There is huge interest in developing treatments to target epigenetic abnormalities, according to Krystal, noting that these approaches are at very early testing stages for treating psychiatric disorders.
The National Institute of Mental Health funded Yehuda's study.
New research from a team that involved a VA researcher finds that children of Holocaust survivors are experiencing generalized anxiety disorder—a condition marked by excessive, uncontrollable, and irrational worry—more than depression and PTSD.
In a study that included interviews with 190 adult children of Holocaust survivors, 18.4 percent reported having generalized anxiety disorder (GAD) in the past year, compared with 13.7 percent for a major depression episode (MDE), and 7.4 percent for PTSD. The study cites 2008 research in noting that the past-year percentage of adults with those conditions in the U.S. and Israel is much lower: 3.1 (GAD), 6.7 (MDE) and 3.5 (PTSD) in the U.S.; and 1.8 (GAD), 5.9 (MDE) and 0.5 (PTSD) in Israel.

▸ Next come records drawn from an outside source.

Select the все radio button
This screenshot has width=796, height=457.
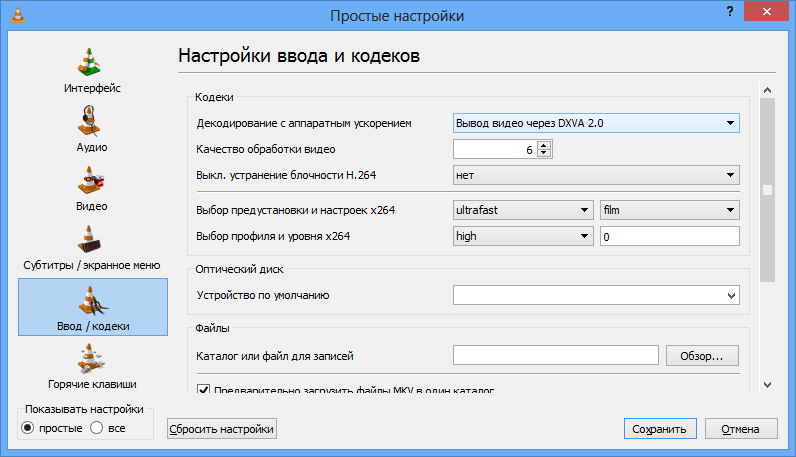[x=97, y=428]
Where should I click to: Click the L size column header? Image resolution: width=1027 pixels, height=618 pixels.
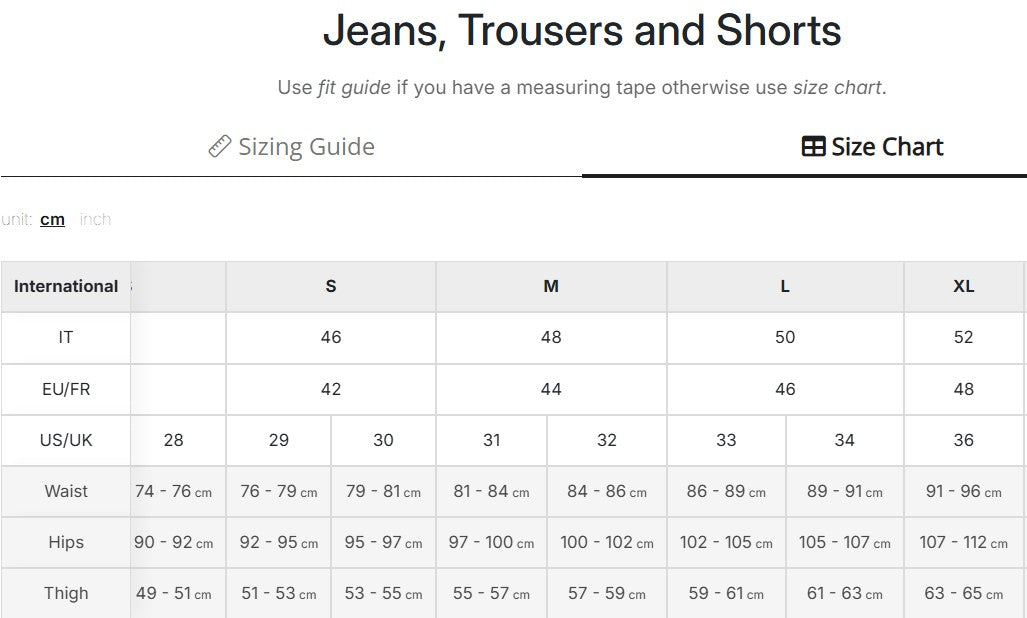(785, 287)
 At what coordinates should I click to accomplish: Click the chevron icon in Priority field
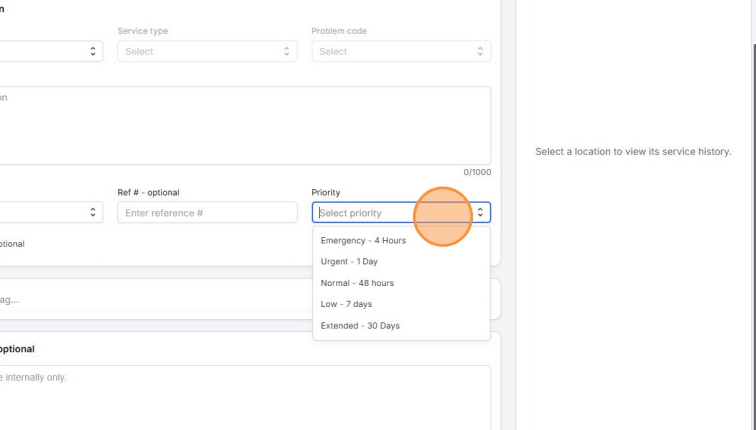point(480,212)
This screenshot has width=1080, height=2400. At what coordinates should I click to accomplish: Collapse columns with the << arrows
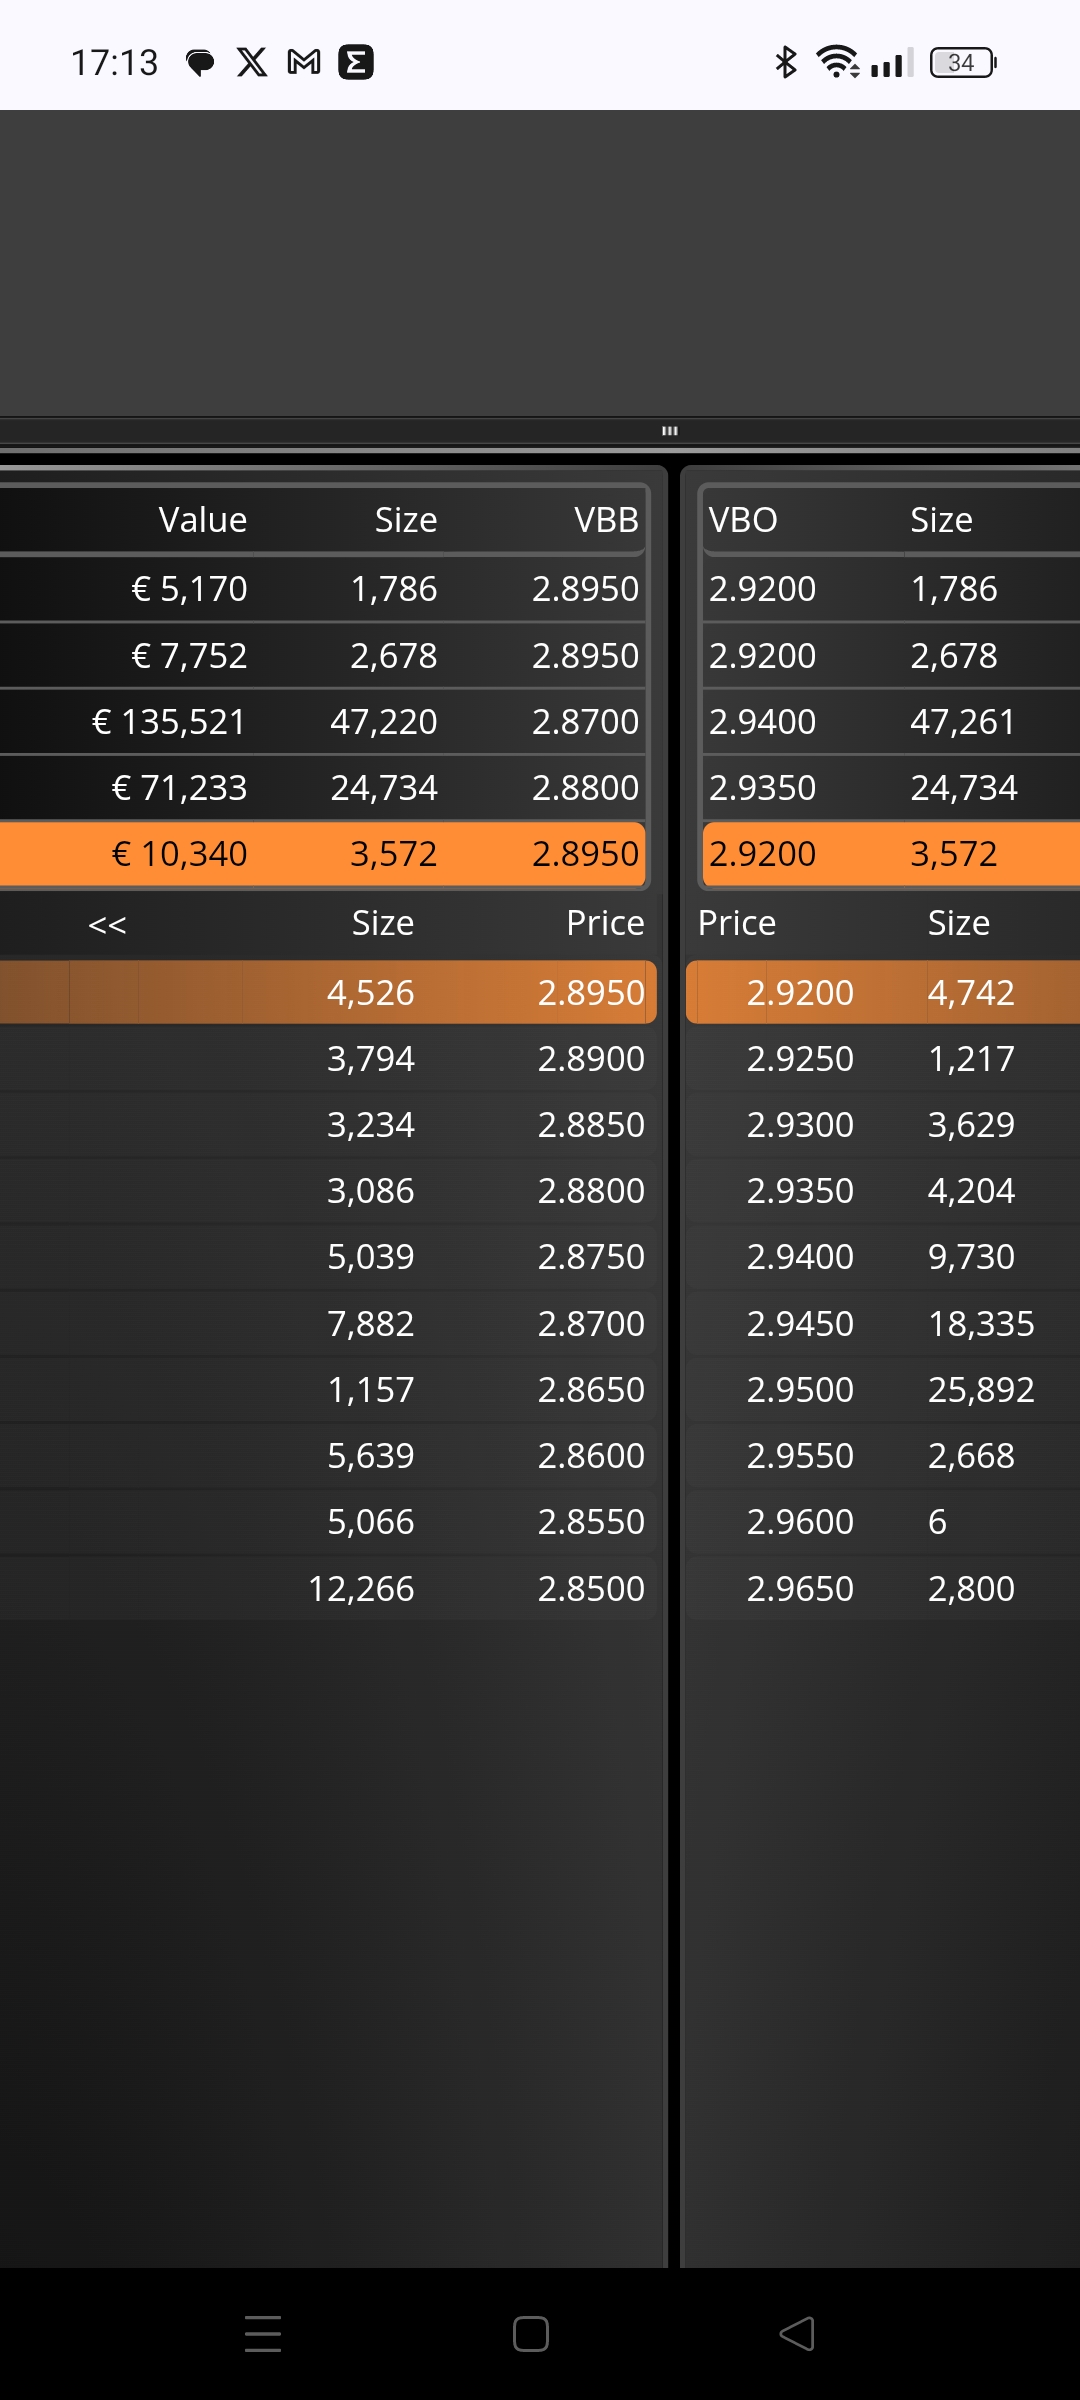click(x=107, y=924)
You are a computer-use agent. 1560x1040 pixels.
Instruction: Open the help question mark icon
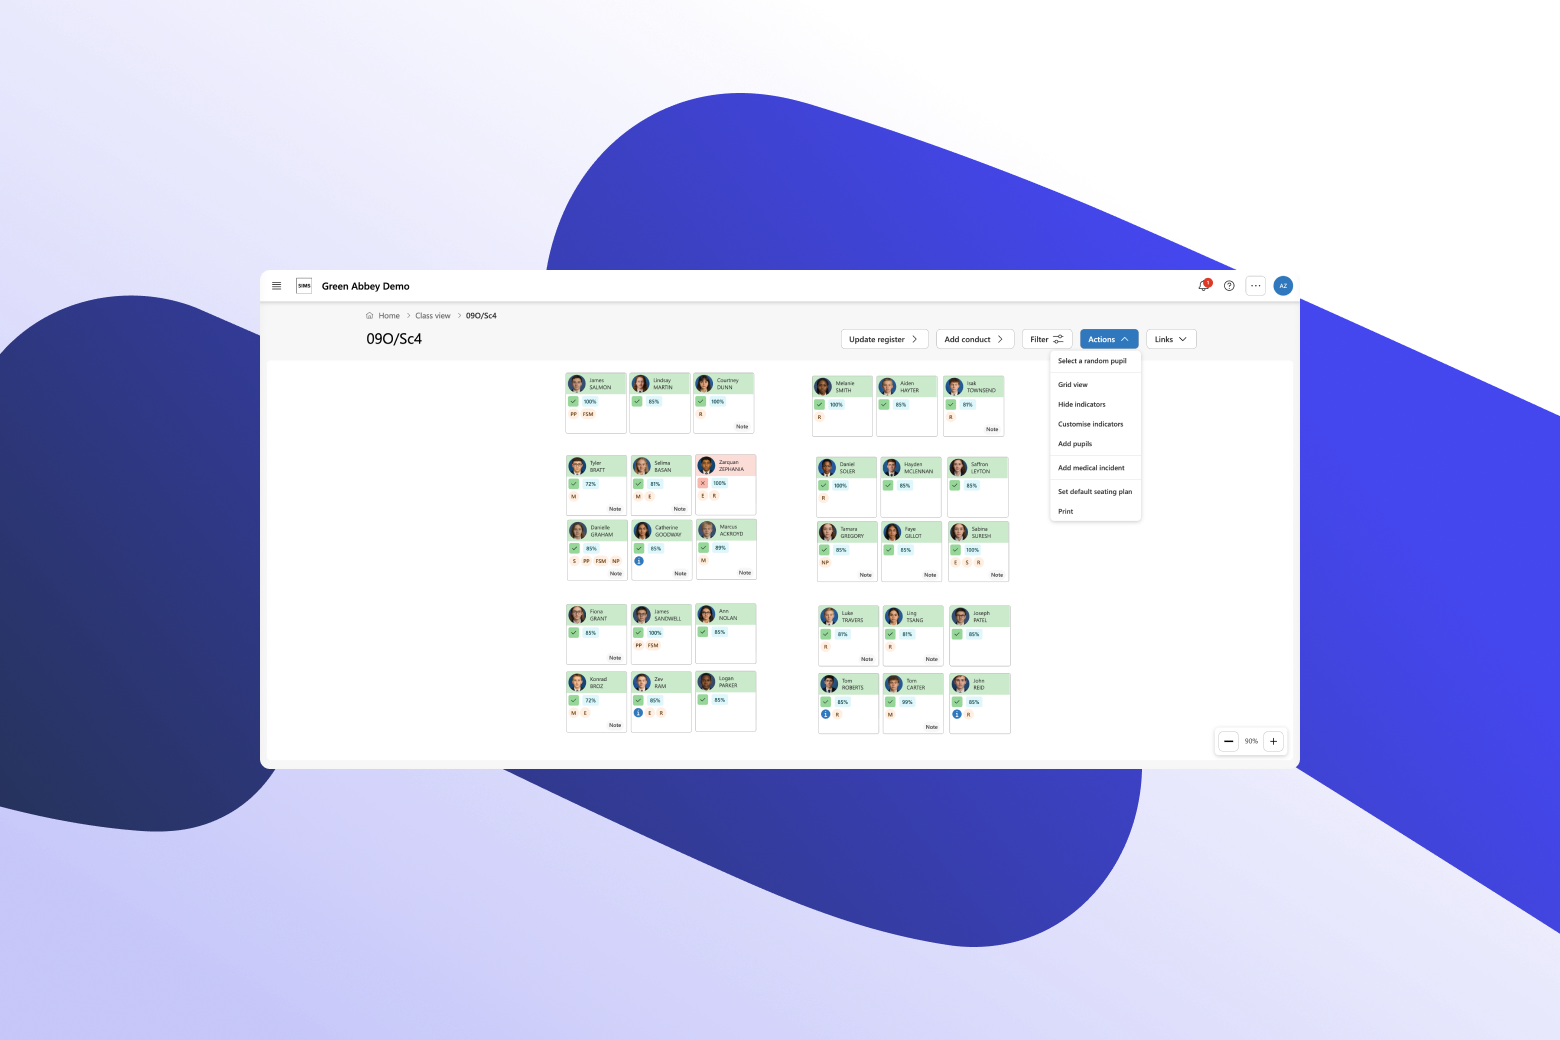coord(1229,286)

Researchers for the study, published Sept. 19, 2016, in Psychological Trauma: Theory, Research, Practice, and Policy, say the findings must be taken with "caution" in part because only 190 people were interviewed. However, the results suggest that attention has been disproportionately focused on PTSD for children of Holocaust survivors as opposed to anxiety, the researchers say.
"That GAD was more frequent than PTSD among these children of survivors makes clinical sense," the researchers write. "The parents were directly traumatized by their Holocaust and post-Holocaust experiences. The children were exposed not to the traumas themselves but to their parents' stories and their aftermath, including, among others, the message that the world is a dangerous place where the children must be on guard against threats, big and small."